Roger Cohen: After the war on terror
IHT - Wednesday, January 28, 2009
TEHRAN: In his first White House televised interview, with the Dubai-based Al Arabiya news network, President Obama buried the lead: The war on terror is over.
Yes, the with-us-or-against-us global struggle - the so-called Long War - in which a freedom-loving West confronts the undifferentiated forces of darkness comprising everything from Al Qaeda to elements of the Palestinian national struggle under the banner of "Islamofascism" has been terminated.
What's left is what matters: defeating terrorist organizations. That's not a war. It's a strategic challenge.

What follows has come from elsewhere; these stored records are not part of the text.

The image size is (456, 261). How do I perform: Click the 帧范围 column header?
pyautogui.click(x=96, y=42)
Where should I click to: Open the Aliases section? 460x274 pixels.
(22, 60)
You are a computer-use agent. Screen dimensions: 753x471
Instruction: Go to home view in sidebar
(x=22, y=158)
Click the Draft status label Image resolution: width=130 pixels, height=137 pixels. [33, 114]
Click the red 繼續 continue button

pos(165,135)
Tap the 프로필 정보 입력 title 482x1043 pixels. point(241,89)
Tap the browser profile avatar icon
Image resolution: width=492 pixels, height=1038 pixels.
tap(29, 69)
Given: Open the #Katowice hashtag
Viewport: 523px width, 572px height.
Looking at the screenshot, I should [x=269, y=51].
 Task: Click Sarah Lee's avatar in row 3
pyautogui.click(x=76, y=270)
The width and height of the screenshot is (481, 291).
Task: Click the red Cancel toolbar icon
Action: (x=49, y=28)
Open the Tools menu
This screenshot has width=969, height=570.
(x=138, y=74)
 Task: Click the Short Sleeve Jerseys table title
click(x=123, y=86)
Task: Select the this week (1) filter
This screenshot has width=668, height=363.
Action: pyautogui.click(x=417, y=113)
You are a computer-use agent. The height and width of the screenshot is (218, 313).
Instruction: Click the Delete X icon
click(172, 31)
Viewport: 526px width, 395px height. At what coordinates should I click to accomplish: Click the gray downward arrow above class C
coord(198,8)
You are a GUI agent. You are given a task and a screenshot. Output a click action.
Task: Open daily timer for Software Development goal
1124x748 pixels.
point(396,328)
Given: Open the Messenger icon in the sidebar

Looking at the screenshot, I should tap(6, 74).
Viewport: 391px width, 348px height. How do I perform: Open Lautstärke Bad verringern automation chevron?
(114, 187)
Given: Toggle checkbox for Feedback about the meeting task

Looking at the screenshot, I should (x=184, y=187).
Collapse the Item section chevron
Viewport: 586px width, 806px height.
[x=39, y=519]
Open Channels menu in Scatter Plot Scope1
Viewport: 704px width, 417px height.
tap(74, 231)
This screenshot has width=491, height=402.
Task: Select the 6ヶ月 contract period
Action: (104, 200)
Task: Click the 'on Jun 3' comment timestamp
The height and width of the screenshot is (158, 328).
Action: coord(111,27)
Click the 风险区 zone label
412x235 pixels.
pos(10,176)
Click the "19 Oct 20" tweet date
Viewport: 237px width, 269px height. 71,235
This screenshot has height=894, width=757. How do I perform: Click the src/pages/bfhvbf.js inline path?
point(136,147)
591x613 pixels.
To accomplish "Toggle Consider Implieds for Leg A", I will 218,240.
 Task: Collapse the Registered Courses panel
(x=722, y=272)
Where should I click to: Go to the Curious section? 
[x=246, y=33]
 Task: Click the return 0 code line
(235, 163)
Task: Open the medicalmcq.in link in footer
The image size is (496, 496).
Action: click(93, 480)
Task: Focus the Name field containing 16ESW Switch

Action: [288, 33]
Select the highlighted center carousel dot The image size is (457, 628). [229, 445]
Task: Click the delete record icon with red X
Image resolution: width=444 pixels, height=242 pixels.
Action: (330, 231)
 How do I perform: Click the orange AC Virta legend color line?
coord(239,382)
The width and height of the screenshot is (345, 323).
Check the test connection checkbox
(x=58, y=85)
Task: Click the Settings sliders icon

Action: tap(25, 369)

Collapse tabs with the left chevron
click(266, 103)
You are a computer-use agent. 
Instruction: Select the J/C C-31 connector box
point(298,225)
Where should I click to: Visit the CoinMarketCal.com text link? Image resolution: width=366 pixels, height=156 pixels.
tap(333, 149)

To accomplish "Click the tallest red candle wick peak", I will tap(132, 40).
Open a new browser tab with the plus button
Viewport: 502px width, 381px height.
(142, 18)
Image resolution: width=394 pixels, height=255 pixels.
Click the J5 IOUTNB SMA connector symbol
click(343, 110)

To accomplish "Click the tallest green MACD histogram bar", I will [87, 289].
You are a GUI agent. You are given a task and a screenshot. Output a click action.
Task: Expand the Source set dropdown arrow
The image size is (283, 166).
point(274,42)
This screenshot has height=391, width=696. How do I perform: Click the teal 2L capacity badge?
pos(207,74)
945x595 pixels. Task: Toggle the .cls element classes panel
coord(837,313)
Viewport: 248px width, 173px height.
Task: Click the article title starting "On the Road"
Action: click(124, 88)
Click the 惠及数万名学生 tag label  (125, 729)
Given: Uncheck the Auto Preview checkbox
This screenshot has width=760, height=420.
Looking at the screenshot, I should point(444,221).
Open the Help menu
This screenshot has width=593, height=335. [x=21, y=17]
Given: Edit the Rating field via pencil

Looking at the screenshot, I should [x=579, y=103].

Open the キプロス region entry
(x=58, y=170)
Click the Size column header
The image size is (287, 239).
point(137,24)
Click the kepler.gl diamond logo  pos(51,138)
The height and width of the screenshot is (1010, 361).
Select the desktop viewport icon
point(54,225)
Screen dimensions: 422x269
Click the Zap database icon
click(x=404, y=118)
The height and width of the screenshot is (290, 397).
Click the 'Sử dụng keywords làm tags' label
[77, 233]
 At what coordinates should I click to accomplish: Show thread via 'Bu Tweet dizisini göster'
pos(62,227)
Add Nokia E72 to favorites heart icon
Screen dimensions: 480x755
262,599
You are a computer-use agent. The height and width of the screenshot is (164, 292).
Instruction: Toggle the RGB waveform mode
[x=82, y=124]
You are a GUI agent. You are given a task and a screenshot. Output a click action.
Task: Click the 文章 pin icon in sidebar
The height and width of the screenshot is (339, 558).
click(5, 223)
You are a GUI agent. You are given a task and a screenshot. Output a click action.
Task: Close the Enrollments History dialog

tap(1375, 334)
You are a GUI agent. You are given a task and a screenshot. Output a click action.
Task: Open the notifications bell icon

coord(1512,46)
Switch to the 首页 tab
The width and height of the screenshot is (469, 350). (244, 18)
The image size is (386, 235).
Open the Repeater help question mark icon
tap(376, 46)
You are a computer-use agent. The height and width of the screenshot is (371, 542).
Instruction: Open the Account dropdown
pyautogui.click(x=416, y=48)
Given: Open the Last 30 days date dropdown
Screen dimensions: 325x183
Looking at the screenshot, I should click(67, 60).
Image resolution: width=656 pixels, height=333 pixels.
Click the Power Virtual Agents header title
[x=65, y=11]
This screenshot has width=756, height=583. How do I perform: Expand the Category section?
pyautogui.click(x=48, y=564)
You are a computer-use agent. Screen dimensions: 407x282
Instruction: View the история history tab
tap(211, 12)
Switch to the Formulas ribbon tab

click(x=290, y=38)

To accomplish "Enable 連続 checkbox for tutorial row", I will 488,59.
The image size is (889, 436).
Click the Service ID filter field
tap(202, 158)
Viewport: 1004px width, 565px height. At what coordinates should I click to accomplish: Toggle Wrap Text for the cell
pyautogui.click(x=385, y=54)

The new president's overturning of the Bush post-9/11 doctrine is a critical breakthrough. It resolves nothing but opens the way for a rapprochement with a Muslim world long cast into the "against-us" camp. Nothing good in Israel-Palestine, Afghanistan or Iran could happen across that Manichean chasm.
Obama said, "The language we use matters." He said he would be "very clear in distinguishing between organizations like Al Qaeda - that espouse violence, espouse terror and act on it - and people who may disagree with my administration and certain actions, or may have a particular viewpoint in terms of how their countries should develop. We can have legitimate disagreements but still be respectful."
Bush used to distinguish between terrorists and moderate, freedom-loving Muslims. Obama makes a much more important distinction here: between those bent on the violent destruction of America and those who merely dislike, differ from, or have been disappointed by America.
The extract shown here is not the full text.